**** THE DATA

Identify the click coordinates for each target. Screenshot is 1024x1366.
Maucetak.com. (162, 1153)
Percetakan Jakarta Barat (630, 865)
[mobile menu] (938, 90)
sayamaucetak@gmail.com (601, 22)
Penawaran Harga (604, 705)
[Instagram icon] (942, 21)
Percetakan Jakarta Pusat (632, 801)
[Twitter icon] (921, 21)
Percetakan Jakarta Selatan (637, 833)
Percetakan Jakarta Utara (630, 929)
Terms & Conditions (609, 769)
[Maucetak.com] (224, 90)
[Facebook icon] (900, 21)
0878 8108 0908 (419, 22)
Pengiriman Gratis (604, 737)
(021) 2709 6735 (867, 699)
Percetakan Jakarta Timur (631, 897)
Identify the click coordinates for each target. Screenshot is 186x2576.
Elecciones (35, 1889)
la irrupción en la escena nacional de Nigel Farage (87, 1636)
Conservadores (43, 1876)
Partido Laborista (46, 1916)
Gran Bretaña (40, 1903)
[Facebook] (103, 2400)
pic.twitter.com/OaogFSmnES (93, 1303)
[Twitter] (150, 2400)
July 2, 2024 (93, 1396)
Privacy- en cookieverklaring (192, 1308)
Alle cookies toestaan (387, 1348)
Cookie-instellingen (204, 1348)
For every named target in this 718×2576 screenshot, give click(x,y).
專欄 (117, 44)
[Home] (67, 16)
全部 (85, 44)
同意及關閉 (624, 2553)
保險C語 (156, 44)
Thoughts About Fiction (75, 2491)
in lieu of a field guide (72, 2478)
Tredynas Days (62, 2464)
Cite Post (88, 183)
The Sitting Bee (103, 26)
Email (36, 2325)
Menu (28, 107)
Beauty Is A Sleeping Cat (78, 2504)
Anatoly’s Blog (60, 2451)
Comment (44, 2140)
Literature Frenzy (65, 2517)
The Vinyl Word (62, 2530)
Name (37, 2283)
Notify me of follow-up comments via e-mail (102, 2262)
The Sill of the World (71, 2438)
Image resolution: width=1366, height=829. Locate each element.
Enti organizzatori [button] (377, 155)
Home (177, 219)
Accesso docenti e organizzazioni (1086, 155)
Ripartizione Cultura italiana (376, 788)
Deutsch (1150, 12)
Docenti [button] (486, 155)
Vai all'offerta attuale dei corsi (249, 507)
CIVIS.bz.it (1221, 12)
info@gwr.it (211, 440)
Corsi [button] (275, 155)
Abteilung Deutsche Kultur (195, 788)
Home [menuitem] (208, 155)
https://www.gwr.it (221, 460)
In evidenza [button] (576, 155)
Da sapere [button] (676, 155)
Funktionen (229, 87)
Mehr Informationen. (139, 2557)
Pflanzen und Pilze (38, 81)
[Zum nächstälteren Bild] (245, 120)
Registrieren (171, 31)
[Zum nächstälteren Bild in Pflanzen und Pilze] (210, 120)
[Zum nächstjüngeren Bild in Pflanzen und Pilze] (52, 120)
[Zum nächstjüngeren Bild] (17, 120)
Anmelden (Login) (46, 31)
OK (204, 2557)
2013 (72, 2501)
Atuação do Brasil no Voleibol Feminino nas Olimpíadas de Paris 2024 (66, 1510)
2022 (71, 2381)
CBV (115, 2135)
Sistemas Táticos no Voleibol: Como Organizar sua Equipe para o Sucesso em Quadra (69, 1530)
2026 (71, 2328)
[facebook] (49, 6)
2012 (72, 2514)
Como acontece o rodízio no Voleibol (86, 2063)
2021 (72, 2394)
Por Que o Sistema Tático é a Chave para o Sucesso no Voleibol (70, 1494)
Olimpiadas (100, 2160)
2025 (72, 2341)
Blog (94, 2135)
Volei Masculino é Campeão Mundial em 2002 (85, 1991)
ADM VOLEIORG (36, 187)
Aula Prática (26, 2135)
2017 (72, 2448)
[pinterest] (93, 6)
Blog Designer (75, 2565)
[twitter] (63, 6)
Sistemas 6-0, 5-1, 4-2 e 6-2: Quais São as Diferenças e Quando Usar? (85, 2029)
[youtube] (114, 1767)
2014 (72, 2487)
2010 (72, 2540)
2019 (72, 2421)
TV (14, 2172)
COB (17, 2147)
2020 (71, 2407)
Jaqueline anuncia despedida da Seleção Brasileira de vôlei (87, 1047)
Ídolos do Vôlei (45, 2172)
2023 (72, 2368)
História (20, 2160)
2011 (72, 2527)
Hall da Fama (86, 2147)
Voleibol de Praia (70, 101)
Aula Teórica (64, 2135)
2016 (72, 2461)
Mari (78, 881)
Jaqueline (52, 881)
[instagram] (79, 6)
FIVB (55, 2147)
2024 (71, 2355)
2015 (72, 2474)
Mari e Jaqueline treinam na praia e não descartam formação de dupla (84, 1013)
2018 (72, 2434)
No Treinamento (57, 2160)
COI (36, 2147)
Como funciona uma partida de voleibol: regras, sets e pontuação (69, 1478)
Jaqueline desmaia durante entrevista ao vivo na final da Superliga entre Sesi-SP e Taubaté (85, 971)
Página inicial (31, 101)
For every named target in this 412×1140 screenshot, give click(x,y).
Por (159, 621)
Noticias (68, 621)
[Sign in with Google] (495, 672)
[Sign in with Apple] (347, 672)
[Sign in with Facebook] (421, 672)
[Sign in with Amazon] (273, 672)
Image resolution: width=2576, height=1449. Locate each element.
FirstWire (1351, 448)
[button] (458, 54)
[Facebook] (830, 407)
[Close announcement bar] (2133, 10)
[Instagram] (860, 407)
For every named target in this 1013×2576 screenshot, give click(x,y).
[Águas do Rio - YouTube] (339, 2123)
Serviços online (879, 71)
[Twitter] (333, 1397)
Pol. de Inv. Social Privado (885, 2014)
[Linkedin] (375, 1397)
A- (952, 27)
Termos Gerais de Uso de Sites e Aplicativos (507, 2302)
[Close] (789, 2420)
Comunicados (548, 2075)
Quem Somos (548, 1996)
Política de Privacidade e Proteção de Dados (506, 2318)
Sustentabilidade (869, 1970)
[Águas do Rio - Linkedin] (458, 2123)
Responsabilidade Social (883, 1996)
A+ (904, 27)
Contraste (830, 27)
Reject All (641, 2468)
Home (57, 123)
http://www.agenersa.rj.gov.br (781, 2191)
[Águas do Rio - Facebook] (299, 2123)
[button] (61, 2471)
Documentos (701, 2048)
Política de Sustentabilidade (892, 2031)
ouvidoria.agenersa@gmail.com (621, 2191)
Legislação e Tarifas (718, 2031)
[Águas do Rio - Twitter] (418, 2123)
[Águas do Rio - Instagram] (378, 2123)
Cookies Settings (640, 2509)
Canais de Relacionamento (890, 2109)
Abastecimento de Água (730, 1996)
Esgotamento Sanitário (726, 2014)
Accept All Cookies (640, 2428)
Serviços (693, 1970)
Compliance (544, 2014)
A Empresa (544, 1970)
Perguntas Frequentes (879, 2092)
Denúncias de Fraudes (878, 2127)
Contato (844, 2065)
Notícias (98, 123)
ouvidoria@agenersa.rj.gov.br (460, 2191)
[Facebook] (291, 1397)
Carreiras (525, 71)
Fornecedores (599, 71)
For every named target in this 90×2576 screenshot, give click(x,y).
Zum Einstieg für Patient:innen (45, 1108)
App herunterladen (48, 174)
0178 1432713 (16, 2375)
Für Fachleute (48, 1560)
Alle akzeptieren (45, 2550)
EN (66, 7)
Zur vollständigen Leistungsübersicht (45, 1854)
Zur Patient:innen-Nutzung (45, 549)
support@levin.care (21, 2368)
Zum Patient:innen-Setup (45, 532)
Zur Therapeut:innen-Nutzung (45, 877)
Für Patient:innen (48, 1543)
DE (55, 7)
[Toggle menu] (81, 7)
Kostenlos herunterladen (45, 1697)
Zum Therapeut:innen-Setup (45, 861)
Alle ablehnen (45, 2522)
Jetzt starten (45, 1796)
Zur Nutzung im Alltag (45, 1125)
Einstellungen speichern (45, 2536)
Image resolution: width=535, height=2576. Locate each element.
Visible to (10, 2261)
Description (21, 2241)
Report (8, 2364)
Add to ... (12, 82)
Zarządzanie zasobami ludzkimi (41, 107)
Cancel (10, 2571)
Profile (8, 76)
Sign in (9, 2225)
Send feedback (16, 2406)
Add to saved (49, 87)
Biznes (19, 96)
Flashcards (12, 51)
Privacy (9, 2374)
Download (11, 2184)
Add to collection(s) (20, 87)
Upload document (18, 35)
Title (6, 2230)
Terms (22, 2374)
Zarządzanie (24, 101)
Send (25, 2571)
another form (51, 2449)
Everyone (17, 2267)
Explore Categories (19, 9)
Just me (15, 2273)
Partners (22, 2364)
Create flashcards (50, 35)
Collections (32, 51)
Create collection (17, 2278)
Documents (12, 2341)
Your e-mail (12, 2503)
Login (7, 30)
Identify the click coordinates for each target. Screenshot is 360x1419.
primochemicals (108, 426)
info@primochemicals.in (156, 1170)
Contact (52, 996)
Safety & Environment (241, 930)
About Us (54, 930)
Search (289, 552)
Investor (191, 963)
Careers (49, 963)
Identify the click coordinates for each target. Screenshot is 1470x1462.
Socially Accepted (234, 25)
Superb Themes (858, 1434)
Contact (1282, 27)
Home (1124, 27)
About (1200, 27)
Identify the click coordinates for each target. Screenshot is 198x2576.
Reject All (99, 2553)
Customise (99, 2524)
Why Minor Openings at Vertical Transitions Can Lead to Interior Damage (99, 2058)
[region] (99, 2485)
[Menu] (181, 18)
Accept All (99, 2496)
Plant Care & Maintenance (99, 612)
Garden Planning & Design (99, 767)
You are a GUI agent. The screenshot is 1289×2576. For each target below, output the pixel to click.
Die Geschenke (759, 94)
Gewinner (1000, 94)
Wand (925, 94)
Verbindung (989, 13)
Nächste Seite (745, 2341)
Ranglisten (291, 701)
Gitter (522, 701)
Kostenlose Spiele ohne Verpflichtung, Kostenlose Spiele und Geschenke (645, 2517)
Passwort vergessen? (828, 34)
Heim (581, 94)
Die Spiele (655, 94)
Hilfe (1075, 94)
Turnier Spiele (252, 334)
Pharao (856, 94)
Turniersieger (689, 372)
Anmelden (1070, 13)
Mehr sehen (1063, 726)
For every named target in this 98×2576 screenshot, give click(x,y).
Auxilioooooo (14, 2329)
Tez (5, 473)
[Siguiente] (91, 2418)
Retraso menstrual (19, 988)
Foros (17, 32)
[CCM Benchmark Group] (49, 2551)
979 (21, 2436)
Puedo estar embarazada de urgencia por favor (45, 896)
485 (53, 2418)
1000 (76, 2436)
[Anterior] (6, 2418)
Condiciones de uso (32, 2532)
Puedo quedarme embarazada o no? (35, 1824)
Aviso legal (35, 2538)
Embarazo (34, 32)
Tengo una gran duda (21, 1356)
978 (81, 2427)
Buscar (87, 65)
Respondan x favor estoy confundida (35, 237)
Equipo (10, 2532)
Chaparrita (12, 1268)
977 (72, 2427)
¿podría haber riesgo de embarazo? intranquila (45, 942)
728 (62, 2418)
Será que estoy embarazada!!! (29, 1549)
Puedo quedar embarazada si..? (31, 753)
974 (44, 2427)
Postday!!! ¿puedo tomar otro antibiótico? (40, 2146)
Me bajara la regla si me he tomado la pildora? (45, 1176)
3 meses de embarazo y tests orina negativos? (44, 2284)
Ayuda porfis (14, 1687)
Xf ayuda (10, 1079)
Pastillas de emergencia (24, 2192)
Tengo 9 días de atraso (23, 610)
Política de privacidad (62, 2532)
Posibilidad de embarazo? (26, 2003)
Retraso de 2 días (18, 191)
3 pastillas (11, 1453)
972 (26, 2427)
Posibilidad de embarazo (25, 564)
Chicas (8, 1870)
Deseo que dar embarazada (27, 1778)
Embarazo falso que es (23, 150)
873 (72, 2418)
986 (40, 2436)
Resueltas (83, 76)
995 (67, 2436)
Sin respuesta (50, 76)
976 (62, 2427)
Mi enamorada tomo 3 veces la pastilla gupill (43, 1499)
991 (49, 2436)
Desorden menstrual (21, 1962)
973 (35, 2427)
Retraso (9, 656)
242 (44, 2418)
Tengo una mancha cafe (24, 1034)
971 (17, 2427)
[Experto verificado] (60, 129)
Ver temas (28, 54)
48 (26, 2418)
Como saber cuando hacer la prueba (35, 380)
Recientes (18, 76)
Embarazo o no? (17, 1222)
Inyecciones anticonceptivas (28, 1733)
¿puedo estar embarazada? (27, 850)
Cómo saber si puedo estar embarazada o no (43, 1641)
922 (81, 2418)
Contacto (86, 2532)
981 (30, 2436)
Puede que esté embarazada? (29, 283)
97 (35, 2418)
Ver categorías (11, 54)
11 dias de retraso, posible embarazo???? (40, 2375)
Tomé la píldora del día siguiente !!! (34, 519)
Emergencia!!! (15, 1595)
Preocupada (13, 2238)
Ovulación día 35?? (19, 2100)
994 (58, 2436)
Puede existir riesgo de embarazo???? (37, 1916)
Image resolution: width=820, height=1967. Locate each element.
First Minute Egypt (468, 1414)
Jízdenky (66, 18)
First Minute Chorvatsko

********

Each line of the material with the word "coordinates" in it should be listed.

Identify the click coordinates for each target. Screenshot is 1024x1366.
Identify the click coordinates for each target. Screenshot is 186x2576.
Identify the click coordinates for each target. Screenshot is 360x1419.
Identify the click coordinates for each target. Screenshot is 1470x1462.
Identify the click coordinates for each target. Screenshot is 198x2576.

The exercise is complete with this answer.